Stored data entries
----

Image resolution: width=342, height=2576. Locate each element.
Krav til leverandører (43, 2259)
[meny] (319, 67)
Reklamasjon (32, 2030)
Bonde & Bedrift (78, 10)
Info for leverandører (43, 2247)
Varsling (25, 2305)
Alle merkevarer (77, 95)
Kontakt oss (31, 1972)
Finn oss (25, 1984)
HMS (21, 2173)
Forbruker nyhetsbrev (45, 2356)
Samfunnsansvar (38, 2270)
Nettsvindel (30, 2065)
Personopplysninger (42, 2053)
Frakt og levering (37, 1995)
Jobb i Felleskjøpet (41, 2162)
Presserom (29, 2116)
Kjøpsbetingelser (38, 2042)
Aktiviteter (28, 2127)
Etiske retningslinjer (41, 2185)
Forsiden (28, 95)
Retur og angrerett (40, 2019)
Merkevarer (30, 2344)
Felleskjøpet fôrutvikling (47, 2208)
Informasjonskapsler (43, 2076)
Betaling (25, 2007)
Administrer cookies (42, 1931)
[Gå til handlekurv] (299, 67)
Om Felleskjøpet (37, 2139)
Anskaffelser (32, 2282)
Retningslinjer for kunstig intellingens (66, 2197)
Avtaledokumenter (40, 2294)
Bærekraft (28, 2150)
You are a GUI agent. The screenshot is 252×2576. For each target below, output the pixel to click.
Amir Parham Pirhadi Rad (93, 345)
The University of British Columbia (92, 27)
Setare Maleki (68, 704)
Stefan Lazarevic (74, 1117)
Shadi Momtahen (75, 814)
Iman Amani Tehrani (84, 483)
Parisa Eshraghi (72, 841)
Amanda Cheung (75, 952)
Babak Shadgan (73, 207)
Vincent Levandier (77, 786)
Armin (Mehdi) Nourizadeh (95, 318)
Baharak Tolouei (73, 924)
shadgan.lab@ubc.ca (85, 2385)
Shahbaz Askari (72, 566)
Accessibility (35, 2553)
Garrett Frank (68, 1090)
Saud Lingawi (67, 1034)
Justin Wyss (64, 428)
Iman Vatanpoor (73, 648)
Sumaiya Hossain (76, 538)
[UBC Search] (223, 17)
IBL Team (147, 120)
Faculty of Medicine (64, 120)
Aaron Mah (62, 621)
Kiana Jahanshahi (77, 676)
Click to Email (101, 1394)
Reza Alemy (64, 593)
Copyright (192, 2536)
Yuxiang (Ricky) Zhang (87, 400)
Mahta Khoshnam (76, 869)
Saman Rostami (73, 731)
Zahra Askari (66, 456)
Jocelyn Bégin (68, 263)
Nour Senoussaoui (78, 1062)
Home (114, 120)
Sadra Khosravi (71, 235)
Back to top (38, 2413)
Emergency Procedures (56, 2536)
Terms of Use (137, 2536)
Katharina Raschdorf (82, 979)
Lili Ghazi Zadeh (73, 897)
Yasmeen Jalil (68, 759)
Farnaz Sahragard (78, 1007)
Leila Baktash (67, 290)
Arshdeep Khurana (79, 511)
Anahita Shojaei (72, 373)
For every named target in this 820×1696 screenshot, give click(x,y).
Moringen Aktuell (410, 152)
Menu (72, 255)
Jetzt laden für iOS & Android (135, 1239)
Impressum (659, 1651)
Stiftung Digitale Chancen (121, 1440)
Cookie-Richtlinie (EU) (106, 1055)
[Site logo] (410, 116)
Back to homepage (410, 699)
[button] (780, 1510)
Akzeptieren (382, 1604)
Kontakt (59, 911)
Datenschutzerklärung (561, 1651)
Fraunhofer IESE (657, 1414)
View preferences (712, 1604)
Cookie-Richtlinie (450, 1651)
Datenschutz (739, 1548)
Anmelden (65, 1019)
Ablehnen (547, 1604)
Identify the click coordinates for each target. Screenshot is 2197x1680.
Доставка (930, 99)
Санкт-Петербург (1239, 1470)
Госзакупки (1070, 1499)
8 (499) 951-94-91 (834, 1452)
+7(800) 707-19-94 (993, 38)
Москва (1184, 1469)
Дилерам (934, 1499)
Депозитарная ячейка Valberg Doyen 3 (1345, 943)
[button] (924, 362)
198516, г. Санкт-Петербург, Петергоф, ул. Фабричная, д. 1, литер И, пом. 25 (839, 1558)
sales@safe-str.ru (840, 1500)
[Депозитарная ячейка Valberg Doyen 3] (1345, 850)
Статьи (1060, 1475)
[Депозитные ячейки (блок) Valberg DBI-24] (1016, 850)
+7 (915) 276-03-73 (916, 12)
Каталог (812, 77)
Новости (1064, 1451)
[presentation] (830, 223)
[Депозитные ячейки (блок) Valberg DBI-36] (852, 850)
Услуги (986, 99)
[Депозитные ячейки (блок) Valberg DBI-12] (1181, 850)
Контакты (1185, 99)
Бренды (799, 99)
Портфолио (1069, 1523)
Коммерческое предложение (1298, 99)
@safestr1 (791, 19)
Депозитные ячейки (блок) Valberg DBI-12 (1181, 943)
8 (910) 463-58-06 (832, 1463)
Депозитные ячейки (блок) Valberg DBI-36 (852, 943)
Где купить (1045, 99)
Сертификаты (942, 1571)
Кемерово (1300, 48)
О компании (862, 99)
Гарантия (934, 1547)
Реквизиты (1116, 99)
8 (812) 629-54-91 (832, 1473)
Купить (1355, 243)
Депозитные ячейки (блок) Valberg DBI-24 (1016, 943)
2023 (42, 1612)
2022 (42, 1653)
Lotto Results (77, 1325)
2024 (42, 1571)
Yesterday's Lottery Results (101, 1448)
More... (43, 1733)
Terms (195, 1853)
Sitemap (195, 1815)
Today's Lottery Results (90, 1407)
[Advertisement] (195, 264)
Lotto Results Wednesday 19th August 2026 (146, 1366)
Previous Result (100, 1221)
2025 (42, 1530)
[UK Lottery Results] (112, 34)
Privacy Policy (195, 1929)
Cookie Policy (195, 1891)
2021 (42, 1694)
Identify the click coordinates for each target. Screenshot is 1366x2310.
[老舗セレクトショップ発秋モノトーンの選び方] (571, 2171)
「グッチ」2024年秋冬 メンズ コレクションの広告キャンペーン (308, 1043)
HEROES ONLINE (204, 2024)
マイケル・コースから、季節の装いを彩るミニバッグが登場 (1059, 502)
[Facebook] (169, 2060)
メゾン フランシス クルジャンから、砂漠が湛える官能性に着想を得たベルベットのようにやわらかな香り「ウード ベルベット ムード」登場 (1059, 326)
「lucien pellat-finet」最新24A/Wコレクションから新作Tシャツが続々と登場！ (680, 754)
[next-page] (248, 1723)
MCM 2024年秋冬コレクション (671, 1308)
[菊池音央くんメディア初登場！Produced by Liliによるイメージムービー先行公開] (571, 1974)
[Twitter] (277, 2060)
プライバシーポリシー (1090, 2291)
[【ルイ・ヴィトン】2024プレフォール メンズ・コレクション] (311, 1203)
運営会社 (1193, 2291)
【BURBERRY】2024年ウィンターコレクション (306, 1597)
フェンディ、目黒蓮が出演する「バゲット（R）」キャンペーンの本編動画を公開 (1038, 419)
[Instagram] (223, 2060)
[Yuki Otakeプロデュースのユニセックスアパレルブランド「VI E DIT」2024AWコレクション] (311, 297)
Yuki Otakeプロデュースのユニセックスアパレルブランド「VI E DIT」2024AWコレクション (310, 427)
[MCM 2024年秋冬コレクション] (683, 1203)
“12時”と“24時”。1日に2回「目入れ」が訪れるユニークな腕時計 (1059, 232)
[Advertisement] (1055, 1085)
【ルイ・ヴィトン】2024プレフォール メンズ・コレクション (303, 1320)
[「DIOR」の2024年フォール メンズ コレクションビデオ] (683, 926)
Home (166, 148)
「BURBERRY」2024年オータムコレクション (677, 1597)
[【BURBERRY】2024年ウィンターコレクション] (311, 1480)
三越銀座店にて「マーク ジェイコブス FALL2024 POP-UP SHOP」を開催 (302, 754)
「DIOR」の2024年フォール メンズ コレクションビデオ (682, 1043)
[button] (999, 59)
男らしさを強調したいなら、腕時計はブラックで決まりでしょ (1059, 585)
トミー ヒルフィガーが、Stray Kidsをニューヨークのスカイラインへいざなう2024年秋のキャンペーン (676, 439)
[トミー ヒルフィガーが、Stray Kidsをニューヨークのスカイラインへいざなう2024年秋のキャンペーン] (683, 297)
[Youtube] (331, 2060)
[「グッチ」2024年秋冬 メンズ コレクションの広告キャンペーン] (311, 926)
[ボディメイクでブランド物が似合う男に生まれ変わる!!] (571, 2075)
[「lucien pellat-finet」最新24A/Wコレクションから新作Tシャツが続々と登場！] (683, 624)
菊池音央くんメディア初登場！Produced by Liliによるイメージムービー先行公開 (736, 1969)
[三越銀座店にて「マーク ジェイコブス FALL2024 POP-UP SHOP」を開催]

----

• ACTIVITY
Produce exactly the lines from the one containing "男らしさを強調したいなら、腕時計はブラックで決まりでしょ (1059, 585)" through the final line of the records above, both included, and no others.

• OUTPUT FOR THIS TASK
男らしさを強調したいなら、腕時計はブラックで決まりでしょ (1059, 585)
トミー ヒルフィガーが、Stray Kidsをニューヨークのスカイラインへいざなう2024年秋のキャンペーン (676, 439)
[トミー ヒルフィガーが、Stray Kidsをニューヨークのスカイラインへいざなう2024年秋のキャンペーン] (683, 297)
[Youtube] (331, 2060)
[「グッチ」2024年秋冬 メンズ コレクションの広告キャンペーン] (311, 926)
[ボディメイクでブランド物が似合う男に生まれ変わる!!] (571, 2075)
[「lucien pellat-finet」最新24A/Wコレクションから新作Tシャツが続々と登場！] (683, 624)
菊池音央くんメディア初登場！Produced by Liliによるイメージムービー先行公開 (736, 1969)
[三越銀座店にて「マーク ジェイコブス FALL2024 POP-UP SHOP」を開催]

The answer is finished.